### Work required
From the line containing "Click the Number of Projects column header" through the end of the entries, please repeat every line exactly and nothing more; the pictures do not belong in the copy.

(Entries provided)

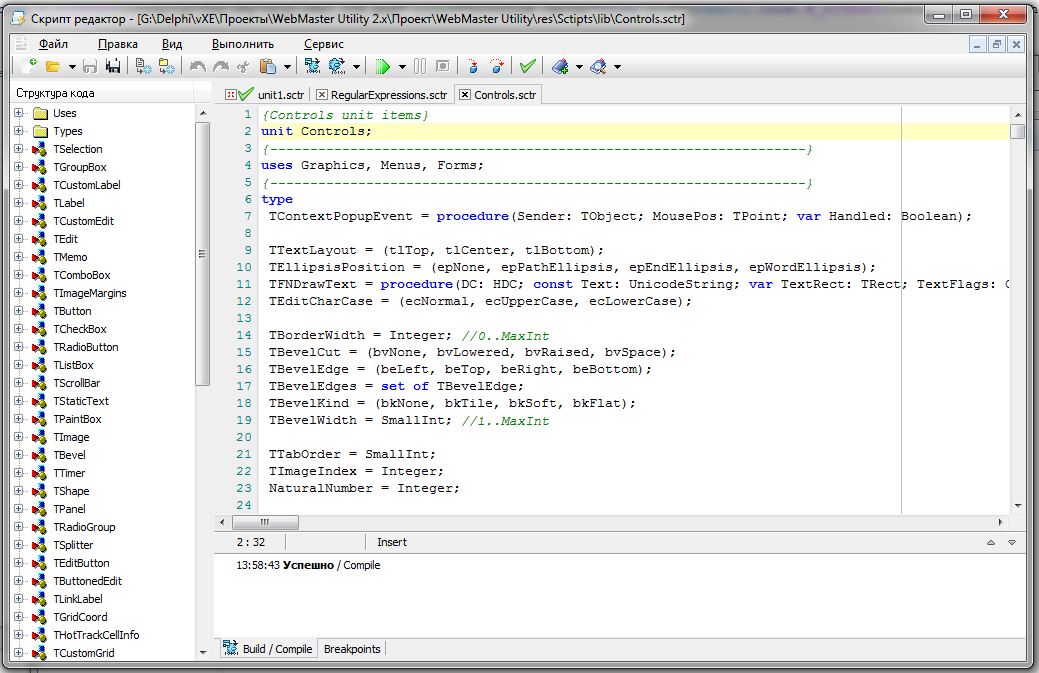Click the green checkmark syntax check icon
This screenshot has width=1039, height=673.
527,67
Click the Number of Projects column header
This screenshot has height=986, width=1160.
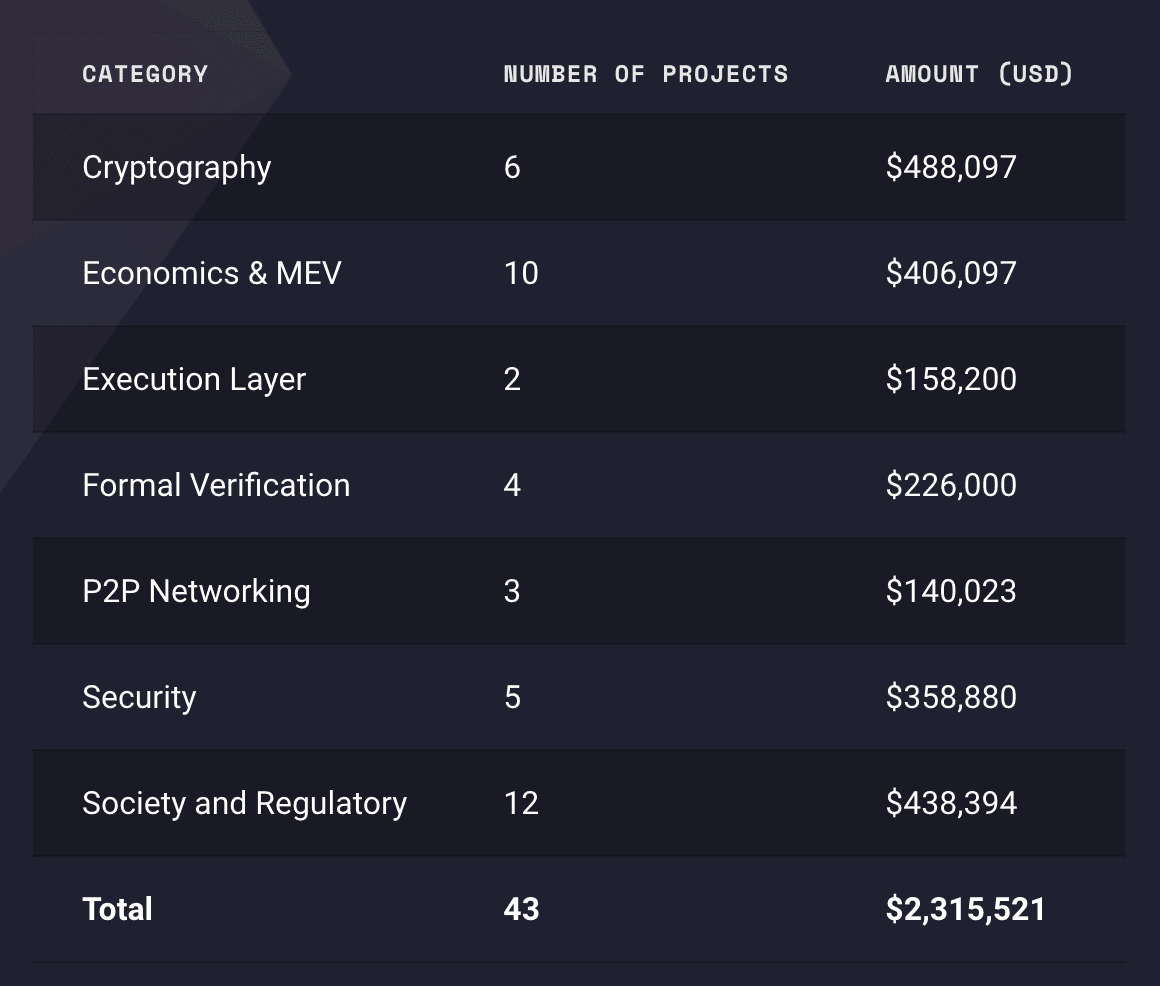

(End Entries provided)

### Answer box
Click the Number of Projects column header
This screenshot has height=986, width=1160.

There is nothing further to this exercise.